# [Your objective]
Look through the material below. Copy every line with the string "computer" in it.

Top of Input data

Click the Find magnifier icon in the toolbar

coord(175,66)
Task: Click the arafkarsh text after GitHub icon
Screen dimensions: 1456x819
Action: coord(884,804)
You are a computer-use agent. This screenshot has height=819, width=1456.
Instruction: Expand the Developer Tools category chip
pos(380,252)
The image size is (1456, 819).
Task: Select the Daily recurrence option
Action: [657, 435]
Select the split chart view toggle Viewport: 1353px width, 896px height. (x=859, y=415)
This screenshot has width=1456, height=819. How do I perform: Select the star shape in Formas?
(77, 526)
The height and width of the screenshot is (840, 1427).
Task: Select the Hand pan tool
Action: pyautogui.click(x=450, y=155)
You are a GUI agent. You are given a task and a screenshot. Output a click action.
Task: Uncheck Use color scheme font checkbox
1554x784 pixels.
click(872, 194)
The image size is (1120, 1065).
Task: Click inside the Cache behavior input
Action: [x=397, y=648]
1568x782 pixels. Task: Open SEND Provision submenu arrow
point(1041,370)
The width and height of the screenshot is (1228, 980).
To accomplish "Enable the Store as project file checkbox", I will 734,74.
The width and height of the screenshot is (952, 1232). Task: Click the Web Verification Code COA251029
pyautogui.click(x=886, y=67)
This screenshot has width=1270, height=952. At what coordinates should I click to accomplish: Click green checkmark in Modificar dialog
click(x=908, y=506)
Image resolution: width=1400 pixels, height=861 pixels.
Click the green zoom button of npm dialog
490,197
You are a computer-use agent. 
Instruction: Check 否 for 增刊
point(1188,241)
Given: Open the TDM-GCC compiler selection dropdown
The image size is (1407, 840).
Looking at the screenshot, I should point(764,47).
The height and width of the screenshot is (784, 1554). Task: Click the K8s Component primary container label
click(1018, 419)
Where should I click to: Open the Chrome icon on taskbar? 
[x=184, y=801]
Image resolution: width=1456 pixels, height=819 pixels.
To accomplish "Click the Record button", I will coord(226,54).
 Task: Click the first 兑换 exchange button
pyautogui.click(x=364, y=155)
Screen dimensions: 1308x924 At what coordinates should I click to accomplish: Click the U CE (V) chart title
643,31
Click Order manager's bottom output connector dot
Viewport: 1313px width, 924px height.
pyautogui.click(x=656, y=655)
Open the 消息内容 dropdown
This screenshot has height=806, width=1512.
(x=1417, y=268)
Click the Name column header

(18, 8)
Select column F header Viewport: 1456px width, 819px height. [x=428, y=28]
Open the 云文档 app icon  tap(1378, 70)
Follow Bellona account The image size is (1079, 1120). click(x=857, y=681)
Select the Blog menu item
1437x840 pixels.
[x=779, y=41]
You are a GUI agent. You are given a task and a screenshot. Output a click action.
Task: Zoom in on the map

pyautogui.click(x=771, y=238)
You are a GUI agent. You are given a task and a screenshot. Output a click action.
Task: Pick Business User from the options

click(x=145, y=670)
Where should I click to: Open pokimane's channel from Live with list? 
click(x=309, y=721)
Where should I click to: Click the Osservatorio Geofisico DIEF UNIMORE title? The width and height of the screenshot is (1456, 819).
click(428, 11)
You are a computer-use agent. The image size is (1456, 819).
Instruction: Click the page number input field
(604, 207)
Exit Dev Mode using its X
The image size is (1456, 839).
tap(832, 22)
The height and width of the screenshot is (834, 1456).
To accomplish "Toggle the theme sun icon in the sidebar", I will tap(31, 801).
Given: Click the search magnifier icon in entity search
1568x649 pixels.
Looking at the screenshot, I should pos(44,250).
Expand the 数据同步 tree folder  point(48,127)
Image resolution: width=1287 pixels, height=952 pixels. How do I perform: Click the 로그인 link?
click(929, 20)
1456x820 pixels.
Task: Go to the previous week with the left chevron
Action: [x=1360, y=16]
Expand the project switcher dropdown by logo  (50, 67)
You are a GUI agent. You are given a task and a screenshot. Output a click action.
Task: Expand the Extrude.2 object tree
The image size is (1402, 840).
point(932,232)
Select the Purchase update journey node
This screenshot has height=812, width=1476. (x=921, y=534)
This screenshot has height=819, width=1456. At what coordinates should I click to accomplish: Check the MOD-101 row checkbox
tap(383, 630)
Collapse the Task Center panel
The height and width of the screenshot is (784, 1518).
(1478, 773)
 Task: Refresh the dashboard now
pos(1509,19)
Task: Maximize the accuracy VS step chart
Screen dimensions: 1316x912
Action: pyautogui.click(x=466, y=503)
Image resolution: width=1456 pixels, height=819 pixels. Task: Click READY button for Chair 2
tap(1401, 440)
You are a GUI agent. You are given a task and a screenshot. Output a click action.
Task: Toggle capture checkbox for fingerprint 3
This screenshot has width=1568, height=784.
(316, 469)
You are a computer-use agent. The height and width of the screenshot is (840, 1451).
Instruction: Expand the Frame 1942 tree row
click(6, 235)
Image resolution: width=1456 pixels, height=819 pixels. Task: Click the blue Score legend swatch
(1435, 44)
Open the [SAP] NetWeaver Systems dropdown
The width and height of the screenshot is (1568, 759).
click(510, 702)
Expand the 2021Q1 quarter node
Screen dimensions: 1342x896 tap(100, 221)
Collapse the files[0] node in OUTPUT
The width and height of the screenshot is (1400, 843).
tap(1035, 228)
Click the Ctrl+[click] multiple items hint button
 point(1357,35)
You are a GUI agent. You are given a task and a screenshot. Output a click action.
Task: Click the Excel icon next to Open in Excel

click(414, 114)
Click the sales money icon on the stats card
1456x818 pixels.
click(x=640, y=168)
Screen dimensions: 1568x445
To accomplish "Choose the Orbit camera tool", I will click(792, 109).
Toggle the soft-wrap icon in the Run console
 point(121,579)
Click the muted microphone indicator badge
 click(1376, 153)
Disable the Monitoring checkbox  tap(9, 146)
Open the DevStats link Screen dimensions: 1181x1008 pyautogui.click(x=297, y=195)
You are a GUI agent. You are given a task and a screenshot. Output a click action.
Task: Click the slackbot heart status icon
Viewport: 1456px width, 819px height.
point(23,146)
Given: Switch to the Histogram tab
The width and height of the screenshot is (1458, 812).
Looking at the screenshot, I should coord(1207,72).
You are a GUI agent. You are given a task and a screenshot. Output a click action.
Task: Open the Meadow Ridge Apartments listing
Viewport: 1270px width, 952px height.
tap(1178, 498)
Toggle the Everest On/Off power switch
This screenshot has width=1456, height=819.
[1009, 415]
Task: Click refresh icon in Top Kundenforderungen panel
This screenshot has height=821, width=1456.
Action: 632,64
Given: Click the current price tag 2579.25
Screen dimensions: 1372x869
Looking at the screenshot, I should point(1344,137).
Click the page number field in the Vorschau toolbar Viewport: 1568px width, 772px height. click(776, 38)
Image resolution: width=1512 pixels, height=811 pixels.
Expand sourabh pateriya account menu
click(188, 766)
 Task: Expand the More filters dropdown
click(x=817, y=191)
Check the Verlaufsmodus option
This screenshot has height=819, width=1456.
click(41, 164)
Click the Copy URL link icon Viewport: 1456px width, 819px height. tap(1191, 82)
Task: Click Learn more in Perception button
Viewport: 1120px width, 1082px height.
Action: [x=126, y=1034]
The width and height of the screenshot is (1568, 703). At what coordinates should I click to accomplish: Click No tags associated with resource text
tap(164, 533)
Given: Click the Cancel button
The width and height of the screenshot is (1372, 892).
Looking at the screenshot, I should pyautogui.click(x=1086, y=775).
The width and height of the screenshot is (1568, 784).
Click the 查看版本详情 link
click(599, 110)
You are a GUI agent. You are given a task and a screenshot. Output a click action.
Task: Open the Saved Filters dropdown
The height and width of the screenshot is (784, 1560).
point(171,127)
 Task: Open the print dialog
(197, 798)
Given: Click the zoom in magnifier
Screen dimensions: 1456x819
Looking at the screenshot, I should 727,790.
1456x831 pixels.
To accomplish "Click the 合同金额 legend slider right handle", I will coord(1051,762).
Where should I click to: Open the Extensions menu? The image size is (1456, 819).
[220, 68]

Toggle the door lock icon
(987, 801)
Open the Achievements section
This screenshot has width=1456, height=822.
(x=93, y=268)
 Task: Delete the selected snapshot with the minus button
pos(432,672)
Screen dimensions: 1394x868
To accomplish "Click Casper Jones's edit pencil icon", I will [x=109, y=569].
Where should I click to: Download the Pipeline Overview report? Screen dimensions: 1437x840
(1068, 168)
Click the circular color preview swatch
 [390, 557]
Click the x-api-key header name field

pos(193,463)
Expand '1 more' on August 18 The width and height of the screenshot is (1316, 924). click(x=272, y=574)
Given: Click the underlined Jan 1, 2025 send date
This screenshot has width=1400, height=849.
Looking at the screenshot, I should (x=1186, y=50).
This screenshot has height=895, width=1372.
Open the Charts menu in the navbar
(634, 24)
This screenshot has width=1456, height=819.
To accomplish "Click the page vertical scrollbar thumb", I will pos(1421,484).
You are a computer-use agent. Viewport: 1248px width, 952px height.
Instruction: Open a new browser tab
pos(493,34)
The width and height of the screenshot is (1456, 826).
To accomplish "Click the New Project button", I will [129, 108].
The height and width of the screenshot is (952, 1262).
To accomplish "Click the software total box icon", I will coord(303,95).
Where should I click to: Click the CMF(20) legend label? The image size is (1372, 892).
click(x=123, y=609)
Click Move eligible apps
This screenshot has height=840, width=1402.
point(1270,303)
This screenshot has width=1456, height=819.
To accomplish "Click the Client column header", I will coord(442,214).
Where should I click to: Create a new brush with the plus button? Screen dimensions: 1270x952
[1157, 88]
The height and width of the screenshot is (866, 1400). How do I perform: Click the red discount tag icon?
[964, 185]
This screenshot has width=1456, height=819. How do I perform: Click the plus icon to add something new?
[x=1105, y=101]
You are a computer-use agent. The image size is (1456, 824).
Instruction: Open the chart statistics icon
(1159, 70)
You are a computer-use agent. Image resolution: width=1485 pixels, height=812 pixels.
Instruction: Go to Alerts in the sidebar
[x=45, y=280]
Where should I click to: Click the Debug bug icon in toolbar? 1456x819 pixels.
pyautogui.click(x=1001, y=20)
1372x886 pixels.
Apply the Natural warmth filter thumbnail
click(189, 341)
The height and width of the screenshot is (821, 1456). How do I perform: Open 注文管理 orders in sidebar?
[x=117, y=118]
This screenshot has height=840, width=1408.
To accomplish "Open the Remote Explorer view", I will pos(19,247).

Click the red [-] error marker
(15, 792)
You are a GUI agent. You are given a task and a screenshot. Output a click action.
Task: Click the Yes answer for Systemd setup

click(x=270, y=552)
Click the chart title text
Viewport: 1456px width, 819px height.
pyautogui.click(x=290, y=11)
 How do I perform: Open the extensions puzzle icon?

Bottom of Input data

# [Solution for this problem]
You are a computer-use agent. This screenshot has height=819, width=1456.
You are a computer-use agent. 
You are a computer-use agent. The image size is (1456, 819).
You are a computer-use agent. The height and width of the screenshot is (840, 1451).
You are a computer-use agent. Viewport: 1248px width, 952px height.
You are a computer-use agent. The image size is (1456, 824).
You are a computer-use agent. Image resolution: width=1485 pixels, height=812 pixels.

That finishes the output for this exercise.